Müminlerin birbirlerine olan yakınlıkları, dostlukları ve arkadaşlıkları bu bakış açısına göre şekillenir. Bu nedenle aralarında, cahiliye toplumunda görülmeyen bir bağlılık vardır. Allah'a inanan bir insan mutlaka vicdanıyla hareket edeceğinden ve herhangi bir yanlış tavırdan sakınacağından müminler birbirlerine sınırsız bir güven duyarlar. Birbirlerine canlarını mallarını, ailelerini emanet ederler. Savaşta birbirlerini korur, düşmanlarına karşı kendilerini diğer müminlere siper eder ve onların nefislerini kendi nefislerine tercih ederler. Bir mümin için inanan insanların güvenliği, sağlığı, rahatı, neşesi her zaman kendisininkinden önde gelir. Ayrıca müminlerin birlikteliği sadece dünyaya değil, sonsuz ahiret hayatına yöneliktir. Bu nedenle inananlar birbirlerini ahiretleri için de kollarlar. Allah rızasına uygun olmayan tavırlarda bulunmalarını engeller, birbirlerini uyarır, tavsiyelerde bulunur, cennet için hazırlamaya gayret ederler.

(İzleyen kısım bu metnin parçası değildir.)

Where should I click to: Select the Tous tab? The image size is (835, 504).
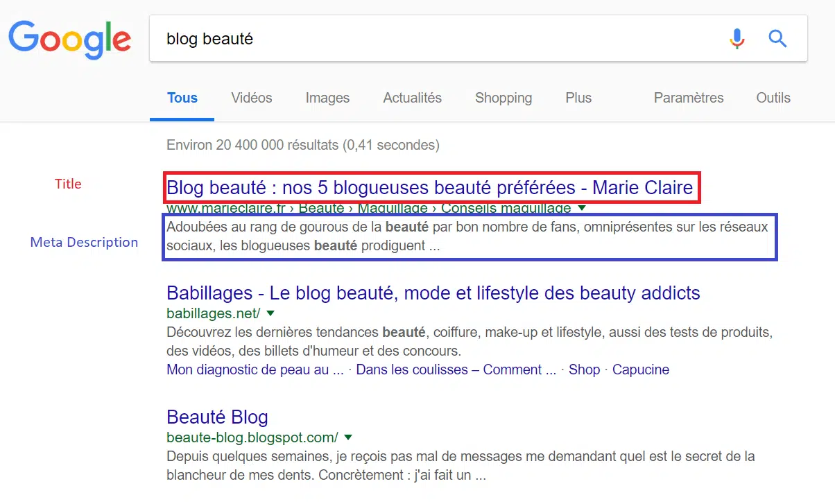[182, 98]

Cahiliye toplumunda hiç bilinmeyen bu dostluk anlayışını daha iyi anlayabilmek için, Bediüzzaman Said Nursi'nin talebelerine gönderdiği mektupları ve onlara verdiği tavsiyeleri incelenebilir. Çünkü Üstad müminlere çok düşkün bir insandı. Onları hem dost, hem kardeş, hem de talebe olarak kabul ettiğini söylüyordu. Samimi olarak iman edenlerin Said Nursi'nin hayatında çok önemli bir yer teşkil ettiğini; yalnız kaldığı ve baskıların dayanılmaz hale geldiği her anda dava arkadaşlarını düşünerek ve onların varlığını akılda tutarak şevklendiğini sık sık ifade etmesinden de anlayabiliriz. Ayrıca Üstad bir yandan hayatını korumaya, bir yandan Risaleleri yazmaya, bir yandan hastalıklarına karşı mücadele etmeye ve yazdığı nüshaları bastırmaya çalıştığı çok zor koşullar altında dahi, dava arkadaşlarını kollamaya devam etmiş ve onların her türlü sorunuyla yakından ilgilenmiştir.

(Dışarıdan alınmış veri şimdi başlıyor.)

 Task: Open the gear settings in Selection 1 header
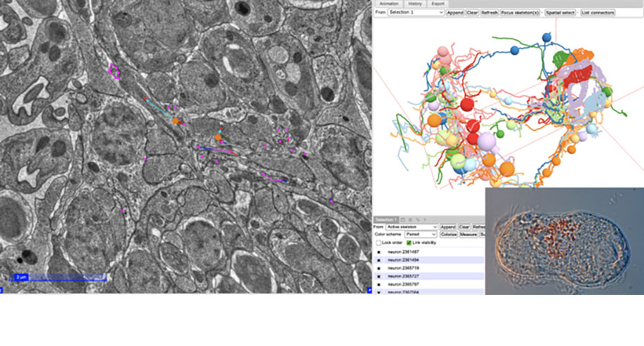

Aşağıdaki mektubu talabelerine olan bu düşkünlüğünü gösteren örneklerden bir tanesidir.
Aziz sıddık çalışkan kardeşim,
Senin gördüğün vazife-i Kur'âniyenin hepsi mübarektir. Cenâb-ı Hak sizi muvaffak etsin, fütur vermesin, şevkinizi arttırsın. Uhuvvet için bir düstur beyan edeceğim. O düsturu cidden nazara almalısınız. Hayat, vahdet ve ittihadın neticesidir. İmtizackârâne ittihad gittiği vakit, manevî hayat da gider…tesanüd bozulsa cemâatın tadı kaçar.
Bilirsiniz ki; üç elif ayrı ayrı yazılsa, kıymeti üçtür; tesanüd-ü adedî ile yazılsa, yüz onbir kıymetinde olduğu gibi, sizin gibi üç-dört hâdim-i Hak, ayrı ayrı ve taksîmül-a'mâl olmamak cihetiyle hareket etseler; kuvvetleri üç-dört adam kadardır. Eğer hakikî bir uhuvvetle, birbirinin faziletleriyle iftihar edecek bir tesanüdle, birbirinin aynı olmak derecede bir tefâni sırrıyla hareket etseler; o dört adam, dört yüz adam kuvvetinin kıymetindedirler. Sizler, koca Isparta'yı değil, belki büyük bir memleketi tenvir edecek elektriklerin makinistleri hükmündesiniz… Makinenin çarkları birbirine muavenete mecburdur. Birbirini kıskanmak değil, belki bilâkis birbirinin fazla kuvvetinden memnun olurlar. Şuurlu farz ettiğimiz bir çark, daha kuvvetli bir çarkı görse memnun olur; çünki vazifesini tahfif ediyor. Hak ve hakikatın, Kur'ân ve îmanın hizmeti olan büyük bir hazine-i âliyeyi omuzlarında taşıyan zatlar; kuvvetli omuzlar altına girdikçe iftihar eder, minnettar olur, şükreder. Sakın birbirinize tenkid kapısını açmayınız. Tenkid edilecek, kardeşlerinizden hariç dairelerde çok var. Ben nasıl meziyetinizle iftihar ediyorum; o meziyetlerden ben mahrum kaldıkça, sizde bulunduğundan memnun oluyorum; kendimindir telâkkî ediyorum. Siz de üstadınızın nazariyle birbirinize bakmalısınız.. âdeta her biriniz, ötekinin faziletlerine nâşir olunuz. (Tarihçe-i Hayat, 208)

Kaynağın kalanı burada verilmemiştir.